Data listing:

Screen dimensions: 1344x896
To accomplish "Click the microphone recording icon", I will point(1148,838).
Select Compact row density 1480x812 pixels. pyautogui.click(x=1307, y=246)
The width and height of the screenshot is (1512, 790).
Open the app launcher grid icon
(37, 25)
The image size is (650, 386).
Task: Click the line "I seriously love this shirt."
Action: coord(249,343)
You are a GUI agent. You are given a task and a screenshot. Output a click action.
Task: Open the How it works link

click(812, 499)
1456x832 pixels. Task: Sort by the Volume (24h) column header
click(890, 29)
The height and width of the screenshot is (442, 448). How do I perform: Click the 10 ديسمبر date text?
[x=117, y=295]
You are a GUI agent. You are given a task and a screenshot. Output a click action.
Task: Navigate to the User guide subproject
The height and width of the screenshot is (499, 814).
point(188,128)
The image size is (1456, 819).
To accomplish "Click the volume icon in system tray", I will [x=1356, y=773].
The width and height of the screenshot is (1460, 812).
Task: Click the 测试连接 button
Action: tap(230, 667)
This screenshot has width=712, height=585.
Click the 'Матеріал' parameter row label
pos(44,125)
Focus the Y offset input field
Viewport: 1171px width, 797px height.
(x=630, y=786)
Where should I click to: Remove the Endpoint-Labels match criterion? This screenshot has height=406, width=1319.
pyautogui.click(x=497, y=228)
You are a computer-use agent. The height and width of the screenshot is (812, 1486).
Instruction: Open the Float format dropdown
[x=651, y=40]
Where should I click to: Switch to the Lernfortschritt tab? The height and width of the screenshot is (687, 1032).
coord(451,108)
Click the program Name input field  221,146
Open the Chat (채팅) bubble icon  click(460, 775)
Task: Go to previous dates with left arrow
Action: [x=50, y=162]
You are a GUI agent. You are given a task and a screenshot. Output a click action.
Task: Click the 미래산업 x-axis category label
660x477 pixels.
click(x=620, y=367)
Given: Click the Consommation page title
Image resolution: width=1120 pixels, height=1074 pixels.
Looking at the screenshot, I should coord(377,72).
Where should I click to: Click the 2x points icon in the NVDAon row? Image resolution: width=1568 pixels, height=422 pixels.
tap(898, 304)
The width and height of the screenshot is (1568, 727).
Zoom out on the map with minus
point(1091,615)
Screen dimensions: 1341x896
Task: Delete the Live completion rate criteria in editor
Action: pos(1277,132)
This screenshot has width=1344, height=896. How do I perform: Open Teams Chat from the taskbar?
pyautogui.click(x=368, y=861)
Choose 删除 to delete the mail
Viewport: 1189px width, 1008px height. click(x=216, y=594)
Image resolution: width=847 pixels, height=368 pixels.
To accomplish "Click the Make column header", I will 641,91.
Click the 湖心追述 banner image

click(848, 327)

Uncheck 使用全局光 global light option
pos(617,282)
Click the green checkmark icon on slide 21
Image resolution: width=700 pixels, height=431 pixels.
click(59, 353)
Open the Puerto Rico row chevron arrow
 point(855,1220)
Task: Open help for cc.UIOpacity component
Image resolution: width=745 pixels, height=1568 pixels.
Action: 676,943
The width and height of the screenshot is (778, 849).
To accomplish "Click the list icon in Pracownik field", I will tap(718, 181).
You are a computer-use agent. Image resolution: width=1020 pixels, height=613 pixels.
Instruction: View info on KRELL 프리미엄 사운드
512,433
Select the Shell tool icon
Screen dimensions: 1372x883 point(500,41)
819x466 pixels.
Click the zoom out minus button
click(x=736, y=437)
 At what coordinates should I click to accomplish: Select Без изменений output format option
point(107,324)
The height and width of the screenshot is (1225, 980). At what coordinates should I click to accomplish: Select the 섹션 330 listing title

- _Written problem_:
Copy every one of the entries above word for word, keeping each line as it appears.

- _Answer for this exercise_:
Screen dimensions: 1344x896
To accomplish "Click the microphone recording icon", I will point(1148,838).
Select Compact row density 1480x812 pixels. pyautogui.click(x=1307, y=246)
The width and height of the screenshot is (1512, 790).
Open the app launcher grid icon
(37, 25)
The image size is (650, 386).
Task: Click the line "I seriously love this shirt."
Action: coord(249,343)
You are a GUI agent. You are given a task and a screenshot. Output a click action.
Task: Open the How it works link

click(812, 499)
1456x832 pixels. Task: Sort by the Volume (24h) column header
click(890, 29)
The height and width of the screenshot is (442, 448). How do I perform: Click the 10 ديسمبر date text?
[x=117, y=295]
You are a GUI agent. You are given a task and a screenshot. Output a click action.
Task: Navigate to the User guide subproject
The height and width of the screenshot is (499, 814).
point(188,128)
The image size is (1456, 819).
To accomplish "Click the volume icon in system tray", I will [x=1356, y=773].
The width and height of the screenshot is (1460, 812).
Task: Click the 测试连接 button
Action: tap(230, 667)
This screenshot has width=712, height=585.
Click the 'Матеріал' parameter row label
pos(44,125)
Focus the Y offset input field
Viewport: 1171px width, 797px height.
(x=630, y=786)
Where should I click to: Remove the Endpoint-Labels match criterion? This screenshot has height=406, width=1319.
pyautogui.click(x=497, y=228)
You are a computer-use agent. The height and width of the screenshot is (812, 1486).
Instruction: Open the Float format dropdown
[x=651, y=40]
Where should I click to: Switch to the Lernfortschritt tab? The height and width of the screenshot is (687, 1032).
coord(451,108)
Click the program Name input field  221,146
Open the Chat (채팅) bubble icon  click(460, 775)
Task: Go to previous dates with left arrow
Action: [x=50, y=162]
You are a GUI agent. You are given a task and a screenshot. Output a click action.
Task: Click the 미래산업 x-axis category label
660x477 pixels.
click(x=620, y=367)
Given: Click the Consommation page title
Image resolution: width=1120 pixels, height=1074 pixels.
Looking at the screenshot, I should coord(377,72).
Where should I click to: Click the 2x points icon in the NVDAon row? Image resolution: width=1568 pixels, height=422 pixels.
tap(898, 304)
The width and height of the screenshot is (1568, 727).
Zoom out on the map with minus
point(1091,615)
Screen dimensions: 1341x896
Task: Delete the Live completion rate criteria in editor
Action: pos(1277,132)
This screenshot has width=1344, height=896. How do I perform: Open Teams Chat from the taskbar?
pyautogui.click(x=368, y=861)
Choose 删除 to delete the mail
Viewport: 1189px width, 1008px height. click(x=216, y=594)
Image resolution: width=847 pixels, height=368 pixels.
To accomplish "Click the Make column header", I will 641,91.
Click the 湖心追述 banner image

click(848, 327)

Uncheck 使用全局光 global light option
pos(617,282)
Click the green checkmark icon on slide 21
Image resolution: width=700 pixels, height=431 pixels.
click(59, 353)
Open the Puerto Rico row chevron arrow
 point(855,1220)
Task: Open help for cc.UIOpacity component
Image resolution: width=745 pixels, height=1568 pixels.
Action: 676,943
The width and height of the screenshot is (778, 849).
To accomplish "Click the list icon in Pracownik field", I will tap(718, 181).
You are a computer-use agent. Image resolution: width=1020 pixels, height=613 pixels.
Instruction: View info on KRELL 프리미엄 사운드
512,433
Select the Shell tool icon
Screen dimensions: 1372x883 point(500,41)
819x466 pixels.
Click the zoom out minus button
click(x=736, y=437)
 At what coordinates should I click to accomplish: Select Без изменений output format option
point(107,324)
The height and width of the screenshot is (1225, 980). At what coordinates should I click to accomplish: Select the 섹션 330 listing title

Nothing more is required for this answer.